Chronic rhinosinusitis (CRS) is a heterogeneous disease characterized by persistent sinonasal inflammation and sinus microbiome dysbiosis. The basis of this heterogeneity is poorly understood. We sought to address the hypothesis that a limited number of compositionally distinct pathogenic bacterial microbiota exist in CRS patients and invoke discrete immune responses and clinical phenotypes in CRS patients.
Sinus brushings from patients with CRS (n = 59) and healthy individuals (n = 10) collected during endoscopic sinus surgery were analyzed using 16S rRNA gene sequencing, predicted metagenomics, and RNA profiling of the mucosal immune response. We show that CRS patients cluster into distinct sub-groups (DSI-III), each defined by specific pattern of bacterial co-colonization (permutational multivariate analysis of variance (PERMANOVA); p = 0.001, r = 0.318). Each sub-group was typically dominated by a pathogenic family: Streptococcaceae (DSI), Pseudomonadaceae (DSII), Corynebacteriaceae [DSIII(a)], or Staphylococcaceae [DSIII(b)]. Each pathogenic microbiota was predicted to be functionally distinct (PERMANOVA; p = 0.005, r = 0.217) and encode uniquely enriched gene pathways including ansamycin biosynthesis (DSI), tryptophan metabolism (DSII), two-component response [DSIII(b)], and the PPAR-γ signaling pathway [DSIII(a)]. Each is also associated with significantly distinct host immune responses; DSI, II, and III(b) invoked a variety of pro-inflammatory, T1 responses, while DSIII(a), which exhibited significantly increased incidence of nasal polyps (Fisher's exact; p = 0.034, relative risk = 2.16), primarily induced IL-5 expression (Kruskal Wallis; q = 0.045).
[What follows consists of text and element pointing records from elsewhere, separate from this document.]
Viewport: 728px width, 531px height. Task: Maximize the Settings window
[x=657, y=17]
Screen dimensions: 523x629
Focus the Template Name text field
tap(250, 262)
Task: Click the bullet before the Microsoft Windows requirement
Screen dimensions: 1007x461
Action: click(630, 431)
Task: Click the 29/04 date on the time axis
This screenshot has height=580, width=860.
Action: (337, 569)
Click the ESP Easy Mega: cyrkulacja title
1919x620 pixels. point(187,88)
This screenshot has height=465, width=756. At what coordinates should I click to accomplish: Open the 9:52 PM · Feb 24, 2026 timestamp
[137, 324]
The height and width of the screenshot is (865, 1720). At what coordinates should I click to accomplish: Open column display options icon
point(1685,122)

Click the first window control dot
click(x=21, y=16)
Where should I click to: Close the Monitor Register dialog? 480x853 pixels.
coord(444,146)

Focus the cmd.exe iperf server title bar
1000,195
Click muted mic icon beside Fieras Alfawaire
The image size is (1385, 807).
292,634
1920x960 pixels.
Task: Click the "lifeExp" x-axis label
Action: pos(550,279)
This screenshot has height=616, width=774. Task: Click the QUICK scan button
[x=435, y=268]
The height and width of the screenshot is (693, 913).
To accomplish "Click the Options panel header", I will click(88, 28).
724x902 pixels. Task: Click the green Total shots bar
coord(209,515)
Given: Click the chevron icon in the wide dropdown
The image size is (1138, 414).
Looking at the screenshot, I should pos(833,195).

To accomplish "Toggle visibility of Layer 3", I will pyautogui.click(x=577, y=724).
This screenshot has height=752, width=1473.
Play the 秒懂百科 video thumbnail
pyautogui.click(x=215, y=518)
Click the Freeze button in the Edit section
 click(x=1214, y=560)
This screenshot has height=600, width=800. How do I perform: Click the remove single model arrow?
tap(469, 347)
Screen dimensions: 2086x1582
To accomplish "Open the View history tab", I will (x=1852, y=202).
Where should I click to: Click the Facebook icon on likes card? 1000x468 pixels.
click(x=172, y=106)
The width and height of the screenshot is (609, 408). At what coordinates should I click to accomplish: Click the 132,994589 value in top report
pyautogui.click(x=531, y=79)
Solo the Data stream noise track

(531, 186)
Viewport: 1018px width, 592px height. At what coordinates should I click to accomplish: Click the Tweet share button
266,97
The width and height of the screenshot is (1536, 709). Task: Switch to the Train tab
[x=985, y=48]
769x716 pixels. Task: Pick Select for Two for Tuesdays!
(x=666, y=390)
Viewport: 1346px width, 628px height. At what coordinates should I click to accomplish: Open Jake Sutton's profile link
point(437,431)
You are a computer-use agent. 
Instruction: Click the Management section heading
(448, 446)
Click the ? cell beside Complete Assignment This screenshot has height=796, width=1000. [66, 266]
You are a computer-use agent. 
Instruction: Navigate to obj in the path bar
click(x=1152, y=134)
A large proportion of CRS patient heterogeneity may be explained by the composition of their sinus bacterial microbiota and related host immune response-features which may inform strategies for tailored therapy in this patient population.
慢性鼻鼻窦炎(CRS)是一种异质性疾病,其特征为持续性的鼻窦炎症和鼻窦微生物组失调。这种异质性的基础尚未被充分理解。我们试图验证以下假说,即在 CRS 患者中存在数量有限的组成上有明显差异的致病性细菌微生物组,并在 CRS 患者中引发不同的免疫反应和临床表型。
在鼻窦内镜手术中收集了 59 例 CRS 患者和 10 例健康个体的鼻窦刷检样本,通过 16S rRNA 基因测序、预测宏基因组学和黏膜免疫反应的 RNA 谱分析进行了分析。我们表明,CRS 患者可以聚类为不同的亚群(DSI-III),每个亚群都由特定的细菌共定植模式定义(置换多元方差分析(PERMANOVA);p=0.001,r=0.318)。每个亚群通常由一种致病性家族主导:链球菌科(DSI)、假单胞菌科(DSII)、棒状杆菌科[DSIII(a)]或葡萄球菌科[DSIII(b)]。每个致病性微生物组被预测为具有不同的功能(PERMANOVA;p=0.005,r=0.217),并编码独特丰富的基因途径,包括安沙霉素生物合成(DSI)、色氨酸代谢(DSII)、双组分反应[DSIII(b)]和 PPAR-γ 信号通路[DSIII(a)]。每个亚群还与显著不同的宿主免疫反应相关;DSI、II 和 III(b)引发了各种促炎、T1 反应,而 DSIII(a),其鼻息肉的发生率显著增加(Fisher 精确检验;p=0.034,相对风险=2.16),主要诱导了 IL-5 的表达(Kruskal-Wallis;q=0.045)。
很大一部分 CRS 患者的异质性可以用鼻窦细菌微生物组的组成及其相关的宿主免疫反应特征来解释,这可能为该患者群体的靶向治疗策略提供信息。